Transcribe the meal-planning article word for word, between "If you buy fresh" and "800 IU, respectively.", inclusive.

Extract:
+++++

Whether you’re still clocking in or enjoying retirement, weeks get busy and before you know it, your meals have become a constant blur of restaurants — or worse yet, sad bowls of instant oatmeal.
The solution? Proper prior planning.
Setting aside time on a Sunday afternoon to plan your meals for the week ahead will not only benefit your bank account, it will also help to make sure you’re eating a balanced, nutritious diet.
“Start with planning just dinners for the week or planning lunches for the week,” suggests Kelcie Atkin, a dietician with Renown Health Improvement Programs. “They don’t have to be elaborate. I think that’s a mistake that some people make when they’re trying to meal plan. They are trying to make a restaurant menu where they are eating something different for every meal and that gets overwhelming.”
If you’re new to meal planning, set a goal of planning and shopping for 3-4 meals, keeping in mind that leftovers can always be repurposed to liven them up.
Once you pass the 50-year mark, eating meals with a good source of protein is more important than ever, says Atkin.
“Some recent research is showing that we lose some muscle mass as we age … and the more muscle mass you have, the higher your metabolism,” said Atkin. “We want to try to preserve that lean muscle mass, so we do recommend trying to focus on eating a little more protein than normal.”
Avoid processed meats
Lean proteins are key, so when choosing recipes, try and avoid processed meats like sausage and bacon and focus on lean proteins — fish, boneless skinless chicken breasts or pork loin, for example.
“There is also healthy protein in eggs, as well as beans,” added Atkin. “Cheese has some protein, and nuts and nut butters have good sources of protein in them, too.”
Accompany the protein in your meal plan for the week with servings of fruits, vegetables and grains, such as quinoa, barley or brown rice. The grains can also be made ahead of time and stored in Tupperware to save cooking time.
While fresh fruit and vegetables are great to stock up on for the week, frozen varieties can be cheaper and quicker to prepare.
“Frozen fruits and vegetables have just as many nutrients as fresh,” noted Atkin. “They are often more cost effective and you don’t have to worry about them spoiling.”
If you buy fresh vegetables, consider washing and cutting them before storing in the fridge. Tossing a big batch of veggies in the oven to roast at 400 degrees for the week ahead can make it less tempting to sort through the take-out menus when you’re not in the mood to spend much time cooking.
‘Keep it simple’
The recommended intake of calcium and vitamin D increases after age 50, from 1,000 mg a day to 1,200 mg and 600 IU to 800 IU, respectively.
While dairy products like milk, cheese and yogurt are well-known sources of calcium, fish, kale, okra and white beans are also nutrient-rich. Salmon is chock full of both calcium and vitamin D, while some dairy products and orange juice are fortified with vitamin D.
But at the end of the day, “keep it simple,” says Atkin. “If your plan is to have a peanut butter and jelly sandwich, that’s fine. You have a plan in place. Make a grocery list that follows that plan.”
Starting small allows you to get the hang of buying complimentary recipes that might share ingredients and cut down on costs, finding meals that support a balanced diet, and getting ahead of the game with pre-cooking and pre-chopping.
For inspiration on healthy, simple meal plans, head to ChooseMyPlate.gov and browse sample two-week menus and accompanying grocery lists.

+++++

Collected material:
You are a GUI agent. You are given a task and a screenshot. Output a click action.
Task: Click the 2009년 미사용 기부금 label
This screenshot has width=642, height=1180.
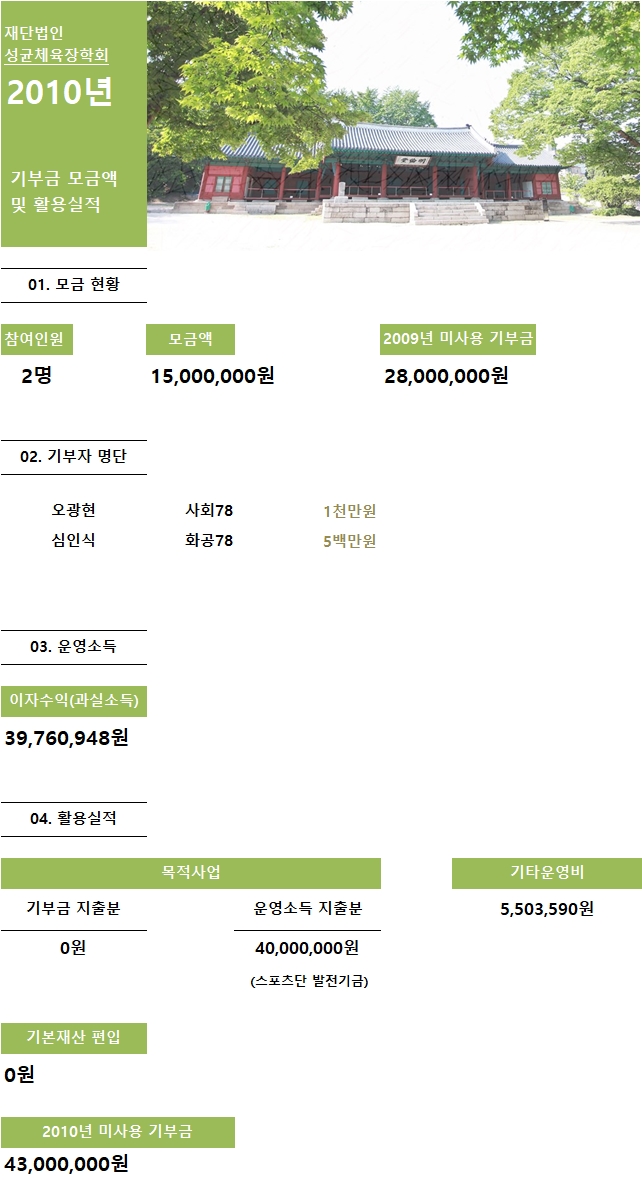coord(458,339)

+++++

Exercise response:
If you buy fresh vegetables, consider washing and cutting them before storing in the fridge. Tossing a big batch of veggies in the oven to roast at 400 degrees for the week ahead can make it less tempting to sort through the take-out menus when you’re not in the mood to spend much time cooking.
‘Keep it simple’
The recommended intake of calcium and vitamin D increases after age 50, from 1,000 mg a day to 1,200 mg and 600 IU to 800 IU, respectively.